CAD: Risks of a move above 1.30

  Spot Week ahead bias Range next week 1 month target
USD/CAD 1.2851 Mildly Bullish 1.2750 - 1.3020 1.2600
  • Despite a new spike in inflation in July (headline rose to 3.7% YoY) in Canada, the loonie was hardly hit from the global risk-off mood, losing around 3.0% against the dollar and getting close to the 1.3000 level.
  • Another leg higher in USD around the Jackson Hole conference, more drops in global risk appetite and further signs of weakness in the oil market might push USD/CAD above 1.3000 in the week ahead. Any signs of better resilience of CAD compared to other pro-cyclicals will likely be determined by the ability of oil prices to survive the current re-rating of global growth. At the same time, we note that USD/CAD is currently 2.8% overvalued, which may suggest most of the negatives may have been priced into the pair already.

CHF: In demand

  Spot Week ahead bias Range next week 1 month target
EUR/CHF 1.0713 Mildly Bearish 1.0680 - 1.0750 1.0800
  • EUR/CHF is seeing quite a lot of volatility – albeit in narrow ranges. Frankly it is hard to know what is driving it in thin summer markets – but both JPY and CHF are the clear FX outperformers during bouts of risk aversion. Defensive positioning ahead of the Jackson Hole event suggests CHF stays in demand.
  • As usual the market wants to know if the Swiss National Bank is resisting CHF strength. Last week’s CHF sight deposit data showed a CHF3bn rise, suggesting the SNB may have had an interest near 1.0700. Expect the SNB to remain on guard this week, although a stronger defence may not be seen until the November lows at 1.0660/80.

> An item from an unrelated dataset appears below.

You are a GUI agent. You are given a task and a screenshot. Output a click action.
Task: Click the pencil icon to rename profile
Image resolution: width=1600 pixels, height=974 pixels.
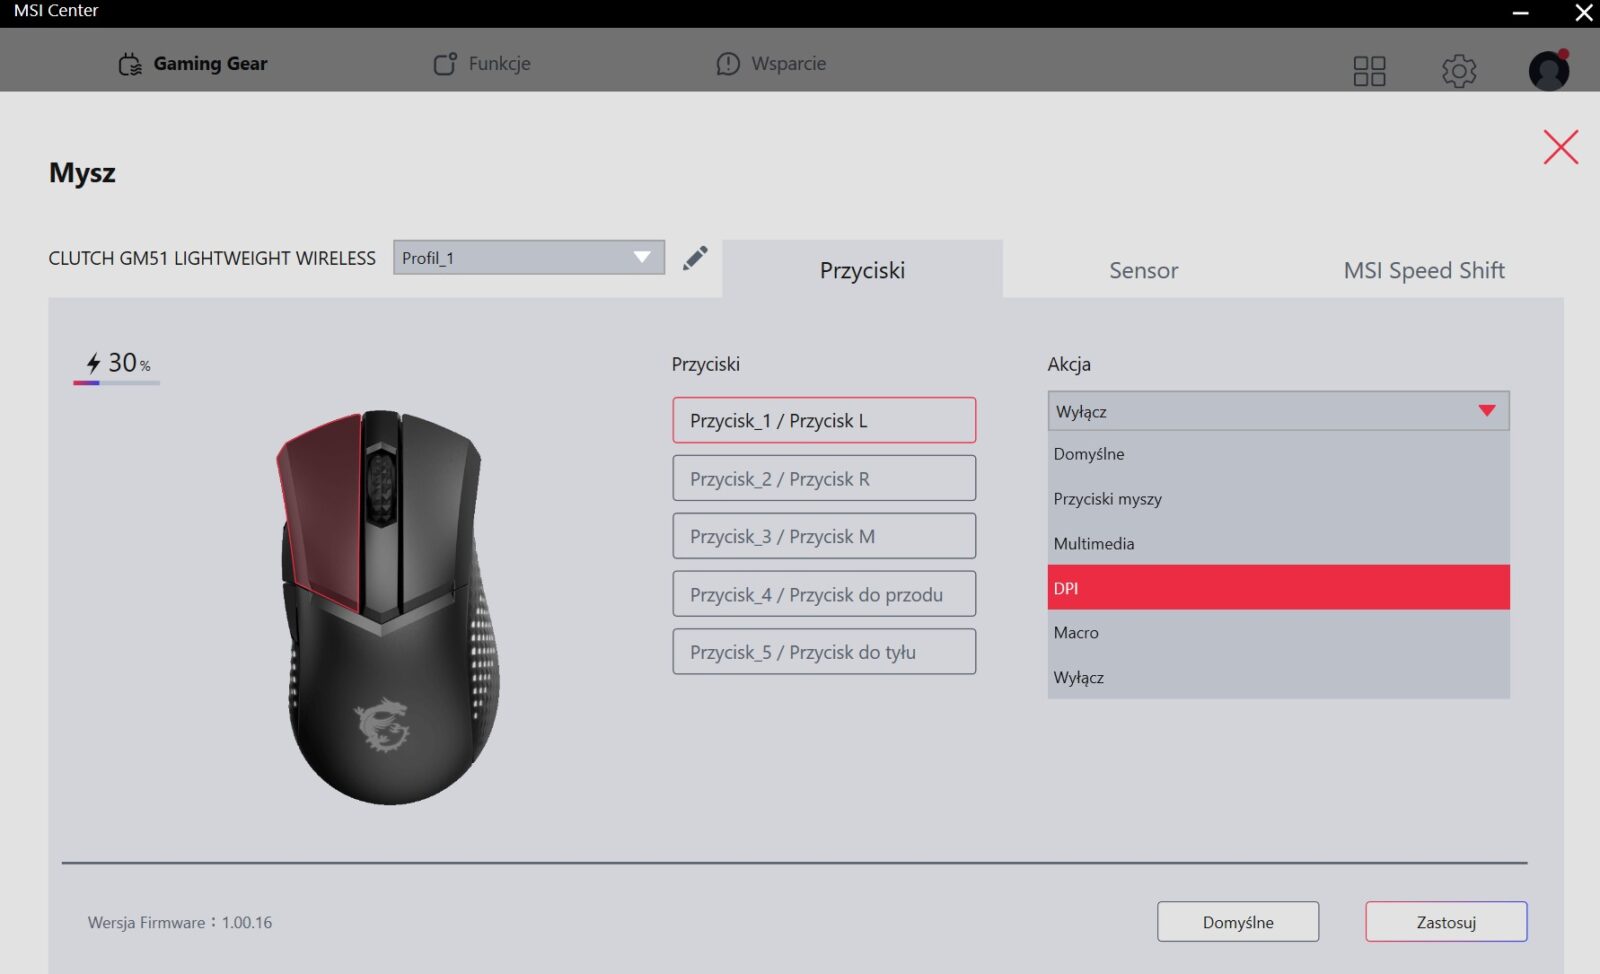[695, 258]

NOK: NB September hike confirmation no help to battered krone

  Spot Week ahead bias Range next week 1 month target
EUR/NOK 10.5600 Mildly Bullish 10.4600 - 10.6800 10.4000
  • The Norges Bank meeting on Thursday and the GDP numbers on Friday did not leave meaningful marks on NOK, which dropped sharply due to its high beta to global risk sentiment. As discussed in our NB meeting review, policymakers did what the market was expecting: signalling that they will start hiking in September. There is indeed some risk that the Delta variant spread will affect tightening plans, but we think conditions for two hikes in 2021 and two more in 2022 persist.
  • Apart from July’s retail sales, Norway’s data calendar is empty next week, and external factors will continue to drive all NOK moves. Like the case of CAD, a better resilience compared to other pro-cyclicals will rely on crude’s ability to find some sort of support in the week ahead. The risk of a break above the 10.610 July highs in EUR/NOK is now quite material.

SEK: Data unlikely to matter

  Spot Week ahead bias Range next week 1 month target
EUR/SEK 10.3000 Mildly Bullish 10.2500 - 10.4000 10.3000
  • A slew of domestic data in Sweden next week should not have material implications for SEK, in our view. That’s because the sharp rise in global risk aversion is generating unusually wide moves for the krona and the Riksbank’s ultra-dovish stance looks highly unlikely to change anytime soon on the back of incoming data.
  • Anyway, both the 2Q GDP numbers and the Economic Tendency Survey for August should attract some attention, and in particular the former, which will provide an indication of how much the new virus wave has been weighing on Sweden’s business and consumer sentiment. Growth data may show a marginal acceleration from the 0.8% QoQ growth rate in 1Q21. The data calendar also includes July’s PPI and retail sales data. With EUR/SEK having already broken above its 2021 highs, there may not be clear technical resistances in the pair in the week ahead. The risks remain skewed to the upside for now, but we could see some stabilisation around 10.30 in EUR/SEK if sentiment fails to deteriorate much further.